The move has been met with mixed reactions, with other NATO members warning that it could escalate the conflict.
"Within the next few days, we will hand over four operational aircraft to Ukraine," Duda said in a press conference, adding that "the rest are being prepared and serviced," and will be handed over in the near future.
Heger promised thirteen jets, however according to Axios, Slovakia's fleet was retired in 2022 and are in need of repair before they can be sent off to Ukraine.
This marks the first time NATO nations have supplied Ukraine with fighter jets, and the move is causing division within the alliance.
Speaking to reporters on Thursday, Danish prime minister Mette Frederiksen stated that "it is something that we're discussing with our allies, and it is something that the group of allies is considering."

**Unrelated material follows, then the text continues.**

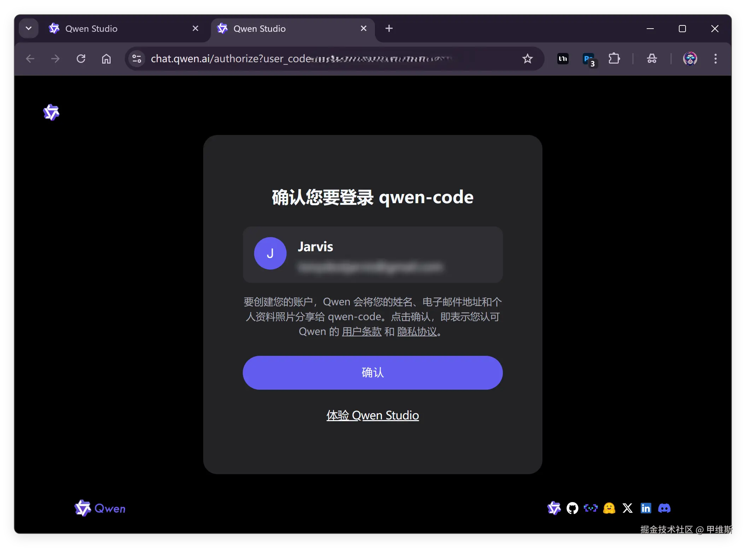
Task: Click the GitHub icon in the footer
Action: 572,508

Germany and the United States, on the other hand, have remained steadfast in saying that sending fighter jets is off the table, saying "absolutely not."
Deutsche Welle's Teri Schultz suggested that skeptical nations could eventually come around and end up send jets to Ukraine, noting that US and German leaders vehemently fought against calls to provide battle tanks, only to cave in and announce months later that they would be doing just that.
"That's why it keeps asking for things it's been told it's not going to get," Schultz said of Ukraine, "because if it has stopped asking when it was initially told 'no tanks,' you wouldn't see tanks on their way to Ukraine right now."
She suggested that the divide within NATO has become not just political, but geopolitical, with nations that border Ukraine arguing that increased action is necessary lest they be invaded by Russia next.